Trainero and the GDPR

The privacy statement is an informational document required by the data protection law. Everyone has the right to know what information has been stored about them in various registers. The right to inspect information, the implementation of the right to inspect, and the correction of information are regulated by the EU General Data Protection Regulation (2016/679).

The privacy statements of the personal registers containing customer and partnership information used by Trainero Ltd are categorized into different personal registers according to their intended use.

CONTRACT REGISTER

PRIVACY POLICY

CONTROLLER

Trainero Oy (2163165-3)
Karhumäentie 3
01530 Vantaa
Finland

CONTACT PERSON FOR REGISTER MATTERS

Janne Rantala
privacy@trainero.com

LEGAL BASIS FOR PROCESSING

Legitimate interest

PURPOSE OF PROCESSING PERSONAL DATA

The purpose of the register is to maintain, manage, archive, and process the contracts of the organization’s customers and other stakeholders and to manage the customer relationship.

The information can be used for the controller’s operational development, statistical purposes, and to produce more personalized targeted content. Personal data is processed within the limits permitted and required by data protection laws.

The register data can be used in the controller’s own registers, for example, for targeted advertising without disclosing personal data to third parties. The organization may use partners to maintain the customer and service relationship, in which case parts of the register data may be transferred to the partner’s servers due to technical requirements. The data is processed solely for maintaining the customer relationship through technical interfaces.

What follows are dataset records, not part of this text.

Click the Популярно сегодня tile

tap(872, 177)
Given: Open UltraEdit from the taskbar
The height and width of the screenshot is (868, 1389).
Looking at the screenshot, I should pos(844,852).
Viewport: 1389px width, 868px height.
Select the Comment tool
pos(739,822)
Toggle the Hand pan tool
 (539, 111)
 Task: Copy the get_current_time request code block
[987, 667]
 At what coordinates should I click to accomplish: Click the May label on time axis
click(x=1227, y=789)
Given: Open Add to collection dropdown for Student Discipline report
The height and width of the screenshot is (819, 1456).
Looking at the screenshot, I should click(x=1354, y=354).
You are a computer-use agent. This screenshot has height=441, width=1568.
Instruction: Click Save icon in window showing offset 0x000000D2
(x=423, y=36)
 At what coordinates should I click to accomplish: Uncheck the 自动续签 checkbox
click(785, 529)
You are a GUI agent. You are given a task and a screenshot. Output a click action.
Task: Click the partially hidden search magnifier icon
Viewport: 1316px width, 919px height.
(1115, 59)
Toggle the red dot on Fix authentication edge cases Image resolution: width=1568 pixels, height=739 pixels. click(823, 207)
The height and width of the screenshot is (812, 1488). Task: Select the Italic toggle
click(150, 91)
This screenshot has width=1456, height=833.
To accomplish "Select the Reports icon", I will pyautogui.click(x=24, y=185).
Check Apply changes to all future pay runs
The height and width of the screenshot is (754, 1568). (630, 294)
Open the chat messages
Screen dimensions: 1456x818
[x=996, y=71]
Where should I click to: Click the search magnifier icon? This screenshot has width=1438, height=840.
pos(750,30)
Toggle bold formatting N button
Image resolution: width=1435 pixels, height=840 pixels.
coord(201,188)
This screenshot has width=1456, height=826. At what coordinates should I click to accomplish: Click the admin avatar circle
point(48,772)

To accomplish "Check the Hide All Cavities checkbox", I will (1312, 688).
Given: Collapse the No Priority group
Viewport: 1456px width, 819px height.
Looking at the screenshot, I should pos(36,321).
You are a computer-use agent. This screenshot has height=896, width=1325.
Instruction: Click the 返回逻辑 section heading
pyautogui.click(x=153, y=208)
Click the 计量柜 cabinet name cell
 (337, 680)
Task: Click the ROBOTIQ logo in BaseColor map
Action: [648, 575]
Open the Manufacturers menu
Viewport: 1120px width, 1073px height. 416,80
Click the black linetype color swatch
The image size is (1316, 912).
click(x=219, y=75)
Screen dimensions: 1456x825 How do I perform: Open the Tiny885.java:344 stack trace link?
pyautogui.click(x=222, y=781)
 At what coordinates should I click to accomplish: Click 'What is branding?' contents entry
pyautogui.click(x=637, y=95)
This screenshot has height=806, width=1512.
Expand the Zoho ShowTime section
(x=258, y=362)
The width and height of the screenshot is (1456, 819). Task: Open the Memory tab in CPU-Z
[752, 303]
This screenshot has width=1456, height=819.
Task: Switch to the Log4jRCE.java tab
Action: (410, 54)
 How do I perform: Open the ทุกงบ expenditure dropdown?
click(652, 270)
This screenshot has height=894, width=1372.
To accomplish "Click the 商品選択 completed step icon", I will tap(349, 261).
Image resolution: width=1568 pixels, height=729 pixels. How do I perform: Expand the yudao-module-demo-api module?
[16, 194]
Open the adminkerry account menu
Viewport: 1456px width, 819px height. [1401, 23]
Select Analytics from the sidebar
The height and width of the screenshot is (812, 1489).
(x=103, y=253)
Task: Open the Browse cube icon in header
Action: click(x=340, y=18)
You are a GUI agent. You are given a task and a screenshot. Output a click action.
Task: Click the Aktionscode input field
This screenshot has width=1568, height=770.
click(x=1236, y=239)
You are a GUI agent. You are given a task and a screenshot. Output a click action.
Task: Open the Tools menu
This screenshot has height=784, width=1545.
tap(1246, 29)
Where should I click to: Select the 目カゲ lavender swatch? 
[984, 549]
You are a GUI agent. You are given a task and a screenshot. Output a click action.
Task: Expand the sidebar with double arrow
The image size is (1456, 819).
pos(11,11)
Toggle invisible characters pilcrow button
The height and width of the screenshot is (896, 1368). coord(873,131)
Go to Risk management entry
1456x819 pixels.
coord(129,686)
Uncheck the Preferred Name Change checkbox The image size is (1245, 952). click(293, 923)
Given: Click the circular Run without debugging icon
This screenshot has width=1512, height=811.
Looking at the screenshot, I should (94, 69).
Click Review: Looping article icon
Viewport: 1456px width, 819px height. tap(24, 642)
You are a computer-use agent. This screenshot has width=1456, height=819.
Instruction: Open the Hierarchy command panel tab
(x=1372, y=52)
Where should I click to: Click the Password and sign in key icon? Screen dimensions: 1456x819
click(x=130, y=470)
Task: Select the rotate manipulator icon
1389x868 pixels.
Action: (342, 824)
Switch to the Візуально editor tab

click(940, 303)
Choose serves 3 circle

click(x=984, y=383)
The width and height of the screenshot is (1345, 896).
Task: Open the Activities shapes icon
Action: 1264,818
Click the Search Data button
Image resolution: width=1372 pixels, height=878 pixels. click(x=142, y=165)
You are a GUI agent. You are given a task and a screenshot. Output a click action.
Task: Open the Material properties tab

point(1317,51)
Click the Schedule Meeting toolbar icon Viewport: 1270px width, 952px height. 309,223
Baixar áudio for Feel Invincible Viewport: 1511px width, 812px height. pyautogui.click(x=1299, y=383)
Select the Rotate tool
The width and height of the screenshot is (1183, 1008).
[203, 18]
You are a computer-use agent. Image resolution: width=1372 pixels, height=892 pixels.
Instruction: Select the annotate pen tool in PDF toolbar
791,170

BASIS OF LEGITIMATE INTEREST

The controller needs to process personal data to perform business-related tasks. In this context, the processing of personal data cannot necessarily be justified based on a statutory obligation or a contract with the individual.

In the balancing test, the controller has found that the legitimate interest is the most appropriate basis for processing, considering the nature and scope of the processing and the realization of the rights and freedoms of the data subjects.

The controller has assessed that activities based on legitimate interest do not cause serious harm to the rights and freedoms of the individuals (data subjects) concerned.

CATEGORIES OF PERSONAL DATA

Name, represented organization, contact information, matters agreed in the contract.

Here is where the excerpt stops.